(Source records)
_____
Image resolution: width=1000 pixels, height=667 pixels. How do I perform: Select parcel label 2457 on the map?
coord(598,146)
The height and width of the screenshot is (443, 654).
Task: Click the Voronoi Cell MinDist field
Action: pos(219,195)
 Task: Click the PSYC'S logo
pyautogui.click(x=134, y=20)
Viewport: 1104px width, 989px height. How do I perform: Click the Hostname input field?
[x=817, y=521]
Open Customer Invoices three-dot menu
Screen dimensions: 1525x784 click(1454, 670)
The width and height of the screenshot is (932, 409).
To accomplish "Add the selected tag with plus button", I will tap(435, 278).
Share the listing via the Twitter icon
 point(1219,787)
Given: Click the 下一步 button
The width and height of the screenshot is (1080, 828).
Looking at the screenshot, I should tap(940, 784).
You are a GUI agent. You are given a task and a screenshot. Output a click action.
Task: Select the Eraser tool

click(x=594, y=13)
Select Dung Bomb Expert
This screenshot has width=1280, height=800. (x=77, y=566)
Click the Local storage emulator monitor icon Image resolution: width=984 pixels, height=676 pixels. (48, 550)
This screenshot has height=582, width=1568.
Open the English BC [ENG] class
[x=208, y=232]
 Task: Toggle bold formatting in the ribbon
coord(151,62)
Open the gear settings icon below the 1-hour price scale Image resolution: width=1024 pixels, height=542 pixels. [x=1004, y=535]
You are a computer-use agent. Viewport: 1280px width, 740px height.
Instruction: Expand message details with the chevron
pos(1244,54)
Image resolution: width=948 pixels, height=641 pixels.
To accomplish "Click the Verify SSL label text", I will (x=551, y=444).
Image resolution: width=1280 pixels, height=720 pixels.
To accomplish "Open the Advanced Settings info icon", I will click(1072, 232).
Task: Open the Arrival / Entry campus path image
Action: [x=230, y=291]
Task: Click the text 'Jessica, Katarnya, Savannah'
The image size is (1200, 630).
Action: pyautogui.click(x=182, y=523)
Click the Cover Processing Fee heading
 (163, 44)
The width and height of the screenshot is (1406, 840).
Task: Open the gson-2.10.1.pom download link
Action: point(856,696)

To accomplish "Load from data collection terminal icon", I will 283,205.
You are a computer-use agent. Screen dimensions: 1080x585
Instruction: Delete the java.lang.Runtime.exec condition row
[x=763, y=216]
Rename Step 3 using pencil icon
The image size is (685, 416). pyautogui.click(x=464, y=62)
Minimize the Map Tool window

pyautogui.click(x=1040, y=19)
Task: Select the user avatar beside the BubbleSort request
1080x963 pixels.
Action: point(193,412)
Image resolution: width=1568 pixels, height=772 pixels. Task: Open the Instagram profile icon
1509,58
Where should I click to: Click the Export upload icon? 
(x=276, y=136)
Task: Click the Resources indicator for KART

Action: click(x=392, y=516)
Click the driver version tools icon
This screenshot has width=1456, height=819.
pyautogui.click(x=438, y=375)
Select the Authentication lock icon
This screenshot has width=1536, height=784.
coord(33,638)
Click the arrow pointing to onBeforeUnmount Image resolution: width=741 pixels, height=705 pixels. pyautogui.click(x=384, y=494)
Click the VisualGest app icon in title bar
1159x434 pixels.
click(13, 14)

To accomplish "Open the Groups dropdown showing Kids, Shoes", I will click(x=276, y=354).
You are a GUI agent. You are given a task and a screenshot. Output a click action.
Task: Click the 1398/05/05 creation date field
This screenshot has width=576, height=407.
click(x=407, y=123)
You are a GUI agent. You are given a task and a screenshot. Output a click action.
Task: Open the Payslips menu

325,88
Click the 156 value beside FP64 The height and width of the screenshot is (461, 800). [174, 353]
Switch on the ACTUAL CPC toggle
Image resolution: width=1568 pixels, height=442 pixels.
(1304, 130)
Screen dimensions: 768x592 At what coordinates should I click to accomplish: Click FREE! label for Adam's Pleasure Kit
_____
What you will do
Copy all of the records above word for word, keeping every line unchanged.

Written response
Image resolution: width=1000 pixels, height=667 pixels. How do I perform: Select parcel label 2457 on the map?
coord(598,146)
The height and width of the screenshot is (443, 654).
Task: Click the Voronoi Cell MinDist field
Action: pos(219,195)
 Task: Click the PSYC'S logo
pyautogui.click(x=134, y=20)
Viewport: 1104px width, 989px height. How do I perform: Click the Hostname input field?
[x=817, y=521]
Open Customer Invoices three-dot menu
Screen dimensions: 1525x784 click(1454, 670)
The width and height of the screenshot is (932, 409).
To accomplish "Add the selected tag with plus button", I will tap(435, 278).
Share the listing via the Twitter icon
 point(1219,787)
Given: Click the 下一步 button
The width and height of the screenshot is (1080, 828).
Looking at the screenshot, I should tap(940, 784).
You are a GUI agent. You are given a task and a screenshot. Output a click action.
Task: Select the Eraser tool

click(x=594, y=13)
Select Dung Bomb Expert
This screenshot has width=1280, height=800. (x=77, y=566)
Click the Local storage emulator monitor icon Image resolution: width=984 pixels, height=676 pixels. (48, 550)
This screenshot has height=582, width=1568.
Open the English BC [ENG] class
[x=208, y=232]
 Task: Toggle bold formatting in the ribbon
coord(151,62)
Open the gear settings icon below the 1-hour price scale Image resolution: width=1024 pixels, height=542 pixels. [x=1004, y=535]
You are a computer-use agent. Viewport: 1280px width, 740px height.
Instruction: Expand message details with the chevron
pos(1244,54)
Image resolution: width=948 pixels, height=641 pixels.
To accomplish "Click the Verify SSL label text", I will (x=551, y=444).
Image resolution: width=1280 pixels, height=720 pixels.
To accomplish "Open the Advanced Settings info icon", I will click(1072, 232).
Task: Open the Arrival / Entry campus path image
Action: [x=230, y=291]
Task: Click the text 'Jessica, Katarnya, Savannah'
The image size is (1200, 630).
Action: pyautogui.click(x=182, y=523)
Click the Cover Processing Fee heading
 (163, 44)
The width and height of the screenshot is (1406, 840).
Task: Open the gson-2.10.1.pom download link
Action: point(856,696)

To accomplish "Load from data collection terminal icon", I will 283,205.
You are a computer-use agent. Screen dimensions: 1080x585
Instruction: Delete the java.lang.Runtime.exec condition row
[x=763, y=216]
Rename Step 3 using pencil icon
The image size is (685, 416). pyautogui.click(x=464, y=62)
Minimize the Map Tool window

pyautogui.click(x=1040, y=19)
Task: Select the user avatar beside the BubbleSort request
1080x963 pixels.
Action: point(193,412)
Image resolution: width=1568 pixels, height=772 pixels. Task: Open the Instagram profile icon
1509,58
Where should I click to: Click the Export upload icon? 
(x=276, y=136)
Task: Click the Resources indicator for KART

Action: click(x=392, y=516)
Click the driver version tools icon
This screenshot has width=1456, height=819.
pyautogui.click(x=438, y=375)
Select the Authentication lock icon
This screenshot has width=1536, height=784.
coord(33,638)
Click the arrow pointing to onBeforeUnmount Image resolution: width=741 pixels, height=705 pixels. pyautogui.click(x=384, y=494)
Click the VisualGest app icon in title bar
1159x434 pixels.
click(13, 14)

To accomplish "Open the Groups dropdown showing Kids, Shoes", I will click(x=276, y=354).
You are a GUI agent. You are given a task and a screenshot. Output a click action.
Task: Click the 1398/05/05 creation date field
This screenshot has width=576, height=407.
click(x=407, y=123)
You are a GUI agent. You are given a task and a screenshot. Output a click action.
Task: Open the Payslips menu

325,88
Click the 156 value beside FP64 The height and width of the screenshot is (461, 800). [174, 353]
Switch on the ACTUAL CPC toggle
Image resolution: width=1568 pixels, height=442 pixels.
(1304, 130)
Screen dimensions: 768x592 At what coordinates should I click to accomplish: Click FREE! label for Adam's Pleasure Kit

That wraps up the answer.